As the land was free to all, the happy groom, a few days after his nuptials, erected with the assistance of his friends, a neat little cabin in some picturesque grove by the side of some bubbling spring or on the banks of some rippling brook. A small iron kettle in which to boil their venison, and a wooden bowl in which to put it when cooked, were sufficient culinary utensils for the young housekeepers. They needed no mahogany tables or carved chairs, for, they sat, as the Orientals, upon the ground.
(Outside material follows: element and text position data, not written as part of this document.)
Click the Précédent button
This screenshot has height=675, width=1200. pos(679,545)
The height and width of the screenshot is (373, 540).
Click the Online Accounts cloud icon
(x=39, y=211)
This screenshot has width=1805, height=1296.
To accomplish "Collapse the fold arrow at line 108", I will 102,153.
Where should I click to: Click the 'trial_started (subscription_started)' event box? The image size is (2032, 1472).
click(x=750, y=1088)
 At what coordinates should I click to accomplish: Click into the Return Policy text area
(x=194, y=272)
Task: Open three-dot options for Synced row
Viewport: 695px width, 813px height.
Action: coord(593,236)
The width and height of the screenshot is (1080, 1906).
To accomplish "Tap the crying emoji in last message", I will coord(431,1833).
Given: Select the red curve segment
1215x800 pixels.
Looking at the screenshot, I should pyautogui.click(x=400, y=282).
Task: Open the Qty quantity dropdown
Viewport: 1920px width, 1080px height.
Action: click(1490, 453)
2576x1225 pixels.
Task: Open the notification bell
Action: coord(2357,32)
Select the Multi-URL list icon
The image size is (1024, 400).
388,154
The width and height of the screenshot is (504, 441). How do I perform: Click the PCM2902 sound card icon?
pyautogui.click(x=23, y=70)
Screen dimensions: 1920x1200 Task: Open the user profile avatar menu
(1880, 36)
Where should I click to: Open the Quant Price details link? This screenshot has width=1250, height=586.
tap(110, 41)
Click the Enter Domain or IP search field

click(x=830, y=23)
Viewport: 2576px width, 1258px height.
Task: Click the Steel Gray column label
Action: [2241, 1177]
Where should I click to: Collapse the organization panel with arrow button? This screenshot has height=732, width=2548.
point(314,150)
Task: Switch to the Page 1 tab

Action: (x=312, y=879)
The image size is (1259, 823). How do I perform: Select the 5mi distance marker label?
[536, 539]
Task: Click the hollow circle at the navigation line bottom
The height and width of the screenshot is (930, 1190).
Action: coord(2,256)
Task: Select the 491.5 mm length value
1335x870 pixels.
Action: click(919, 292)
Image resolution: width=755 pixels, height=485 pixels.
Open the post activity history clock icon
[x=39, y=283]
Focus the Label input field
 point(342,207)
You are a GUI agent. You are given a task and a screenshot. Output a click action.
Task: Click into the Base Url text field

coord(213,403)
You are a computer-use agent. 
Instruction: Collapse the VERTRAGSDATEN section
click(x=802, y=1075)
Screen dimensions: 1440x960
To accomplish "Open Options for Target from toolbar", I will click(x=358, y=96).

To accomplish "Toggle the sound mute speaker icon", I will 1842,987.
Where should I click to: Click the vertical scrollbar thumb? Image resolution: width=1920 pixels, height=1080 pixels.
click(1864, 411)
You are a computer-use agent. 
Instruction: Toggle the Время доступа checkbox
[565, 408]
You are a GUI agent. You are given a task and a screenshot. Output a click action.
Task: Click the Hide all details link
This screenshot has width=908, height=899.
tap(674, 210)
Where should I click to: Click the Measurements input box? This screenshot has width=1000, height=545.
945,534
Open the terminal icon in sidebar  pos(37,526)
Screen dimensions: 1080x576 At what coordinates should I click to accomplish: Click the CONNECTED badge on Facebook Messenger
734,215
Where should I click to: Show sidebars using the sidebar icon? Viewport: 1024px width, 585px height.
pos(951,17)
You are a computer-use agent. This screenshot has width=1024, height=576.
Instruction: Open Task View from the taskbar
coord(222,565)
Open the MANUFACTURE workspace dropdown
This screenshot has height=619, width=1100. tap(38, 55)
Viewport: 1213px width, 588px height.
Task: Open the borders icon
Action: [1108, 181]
The bowl with its contents was placed in the center of the cabin and the husband and wife sat around it, and with the wooden or horn spoon, helped themselves one after the other. If they had guests the same rule of etiquette was observed each one being free to make a dip with the spoon into the contents of the bowl, thence to the mouth, in regular turn.
Ta-ful-a, (Tomfuller), was their favorite and hence standing dish, and is to this day. It consists of corn, pounded in a wooden mortar with a wooden pestle to take off the husks, then thoroughly boiled; sometimes peas or beans are mixed and cooked with it, then it is called Tafula tabi ibu-lhto. Then again, hickory or walnut kernels or meats are mixed and cooked with it; it is then called Tafula oksak nip-ibulhto; if walnut kernels, then it is called Tafula ok-sak-hahe (walnut) nipi ibulhto.
They used a very pleasant beverage of acidulated fo-i (honey) and o-ka, (water); also they made a very palatable jelly from the pounded roots of the China brier, strained through baskets, and mixing the dried farina with honey. They pounded hickory and walnuts together, and having passed them through boiling water, and then through strainers of fine basket work, it produced an inspissated liquor, the color and consistency of cream, and richer and of finer flavor.